§ **TEXTO EM ESTUDO**:
▼
Em 1958, na sequência da sua colaboração
com o movimento cívico “Convívio” [que editava os cadernos Convívio, como
depois publicava livros; tinha os bons auspícios de Afonso Cautela], vendendo
no seu estabelecimento as suas edições, foi-lhe feito a proposta de criar uma livraria,
convidando Fernando Fernandes para a sua direção. Fernando Fernandes depois de
muita hesitação [“foi a decisão mais difícil da minha vida” – ibidem] deixou o
trabalho na papelaria Aviz (com alguma tristeza, pela sua grande amizade com o proprietário,
Manuel Camanho) e funda em Junho a livraria “Divulgação”, “na esquina da rua de
Ceuta nº 88, com a rua José Falcão. Como novidade, a nova livraria organizava-se
com secções temáticas, publica um boletim bibliográfico mensal, patrocinava sessões
de autógrafos com escritores, tinha uma galeria de arte e secção de discos,
organiza exposições bibliográficas [como aquela organizada em 1963, por José
Augusto Seabra, sobre o vate Fernando Pessoa, e que ficaria célebre pelo
incidente verificado com o dr. Pedro Veiga (Petrus), e que não cumpre aqui
referir]. Tudo isso era notoriamente inovador, pelo que desde o seu início foi
um centro dinamizador cultural da cidade e um local conotado com o reviralhismo
conspirativo e a oposição à ditadura. A Divulgação abriu mesmo duas livrarias
mais, uma (1964) em Lisboa e outra em Viana do Castelo, o que de certo modo originou
problemas financeiros que se foram agravando, levando ao encerramento da livraria
em 1968 [sobre este assunto ver Pedro Pereira Leite, ibidem].
Fernando Fernandes não desiste e,
com o apoio de Jaime Castelo Branco (que se torna seu sócio) reabre a livraria
[recuperando-a da tutela da Bertrand], agora com o nome de “Livraria Leitura”.
▲
§ **DADOS A SEGUIR**:
▼
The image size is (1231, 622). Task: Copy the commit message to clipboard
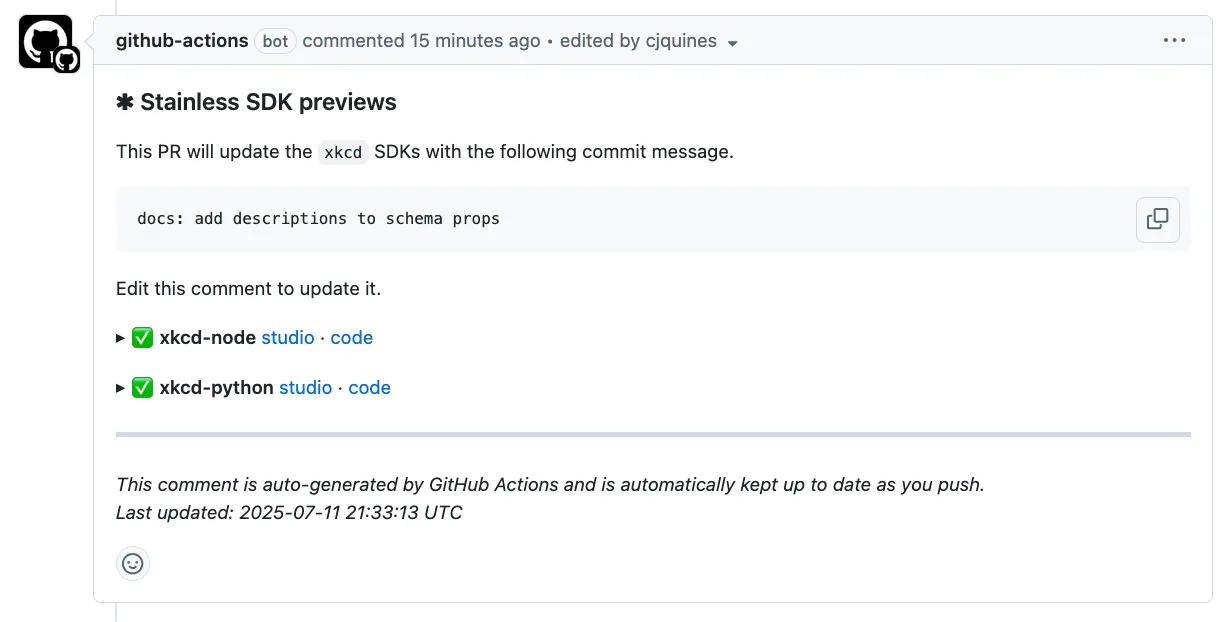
▲
§ **CONJUNTO DE TAREFAS**:
(a) Enumere as novidades que, de acordo com o texto sobre a livraria Divulgação, a nova livraria oferecia.
(b) Segundo o texto sobre a livraria Divulgação, em que ano essa livraria encerrou?
(c) Traduza para inglês esta frase do texto sobre a livraria Divulgação: "Tudo isso era notoriamente inovador, pelo que desde o seu início foi um centro dinamizador cultural da cidade e um local conotado com o reviralhismo conspirativo e a oposição à ditadura."

§ **RESPOSTAS POR TAREFA**:
(a)
Secções temáticas
Boletim bibliográfico mensal
Sessões de autógrafos com escritores
Galeria de arte
Secção de discos
Exposições bibliográficas

(b) Em 1968.

(c) All of this was notably innovative, so from its very beginning it was a driving center of the city's cultural life and a place associated with conspiratorial anti-regime plotting and opposition to the dictatorship.